CDAP-17731: Added support to show current namespace name in the footer.

CDAP-17877, CDAP-17876: Added Connections and Drivers to Namespace Admin page for centralized management of all connections and Drivers. For more information, see JDBC Drivers and Managing Connections.

Spark 3

CDAP-17693: Added Spark 3 support for Standalone CDAP, CDAP Sandbox, and Previewing data.

CDAP-17930: Added Dataproc version to 2.0 as the default for new and upgraded pipelines. For more information, see “Upgrade Notes for Spark 3” below.

Transformation Pushdown

CDAP-17863: Added support for Transformation pushdown into BigQuery for Joiner transformations. For more information, see Using Transformation pushdown.

Improvements

CDAP-17730: Added authorization checks for preferences, logging, compute profiles, and metadata endpoints.

CDAP-17915: Added support to search for tables based on schema name when you select tables for a Replication job.

CDAP-17946: Improved error messages on the Pipeline List page.

CDAP-17973: Improved Wrangler error messages

CDAP-18024: Added support for running CDAP as a non-root user.

CDAP-18039: Added additional trace logging in the authorization flow for debugging.

CDAP-18146: Pods created by CDAP now inherit their ImagePullPolicy from the pod which created them.

CDAP-18194: Added support for BIGNUMERIC data type for BigQuery target in replication.

PLUGIN-764: Added support for Datetime data type for SQL Server batch source plugins.

PLUGIN-645: Added support for Datetime data type for Replication jobs.

Behavior Changes

CDAP-18114: MySQL, Oracle, PostgreSQL, and SQL Server batch sources, sinks, actions, and pipeline alerts are now installed by default as system plugins. Previously, these plugins were available in the Hub as user plugins.

CDAP-17898: When you use a connection in Wrangler and create a data pipeline, CDAP now creates a pipeline with the source plugin and then Wrangler transformation. In previous releases, CDAP created the pipeline with just the Wrangler transformation. You had to manually add the source plugin to the pipeline and configure it.

Bug Fixes

CDAP-17895: Fixed an issue in Replication that caused jobs to fail if more than 1000 tables are selected for replication.

CDAP-17919: Fixed an issue that caused replication jobs to hang when there were too many Delete or DDL events.

CDAP-17939: Improved the Messaging Service cleanup strategy so that it uses far fewer resources and cannot go out of memory.

****************************************

# JOB 1
Reproduce the portion of the CDAP release notes that opens with the words containing "CDAP-18146: Pods created" and closes with "for Replication jobs.".
# JOB 2
Before they became default system plugins, where were the MySQL, Oracle, PostgreSQL, and SQL Server batch sources, sinks, actions, and pipeline alerts available, according to the CDAP release notes?
The data that comes next has no connection to the CDAP release notes.

# PROVIDED MATERIAL
****************************************

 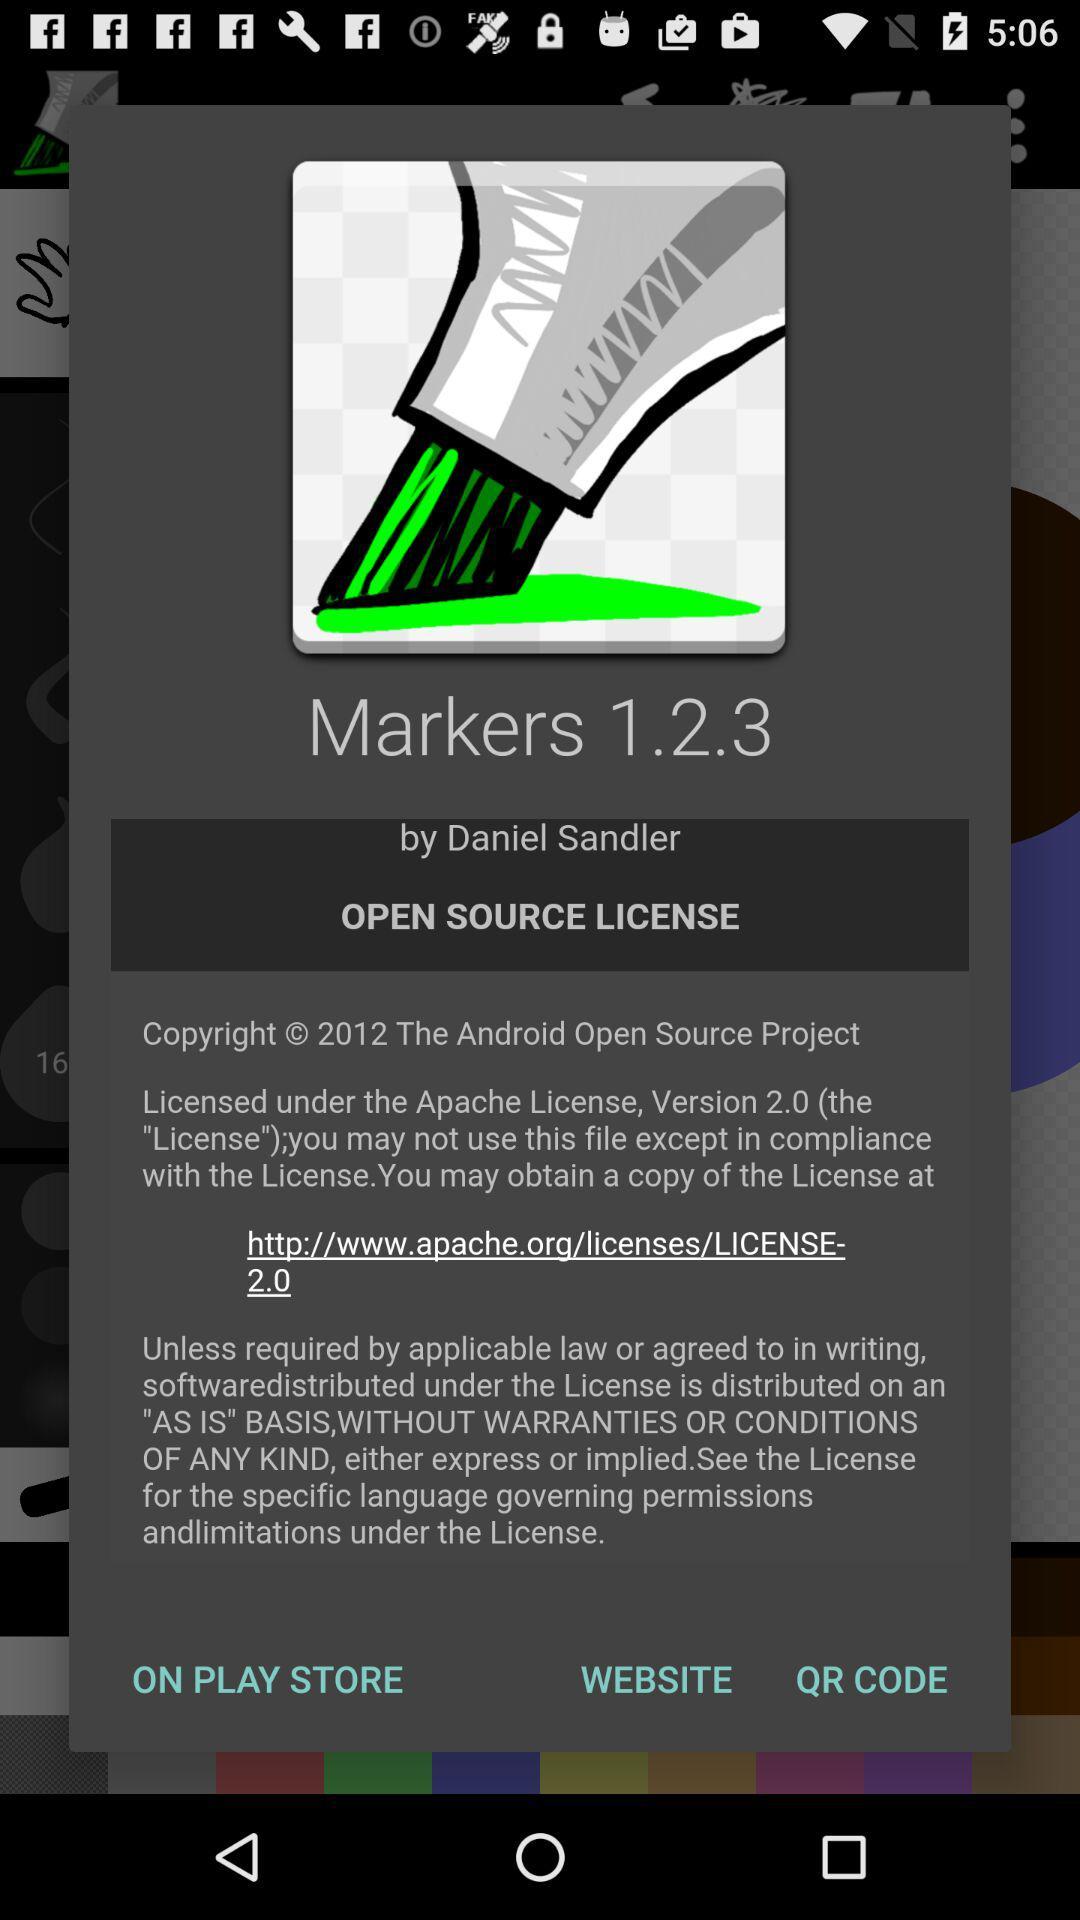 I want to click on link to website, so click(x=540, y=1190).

****************************************

# OUTPUT 1
CDAP-18146: Pods created by CDAP now inherit their ImagePullPolicy from the pod which created them.

CDAP-18194: Added support for BIGNUMERIC data type for BigQuery target in replication.

PLUGIN-764: Added support for Datetime data type for SQL Server batch source plugins.

PLUGIN-645: Added support for Datetime data type for Replication jobs.

# OUTPUT 2
They were available in the Hub as user plugins.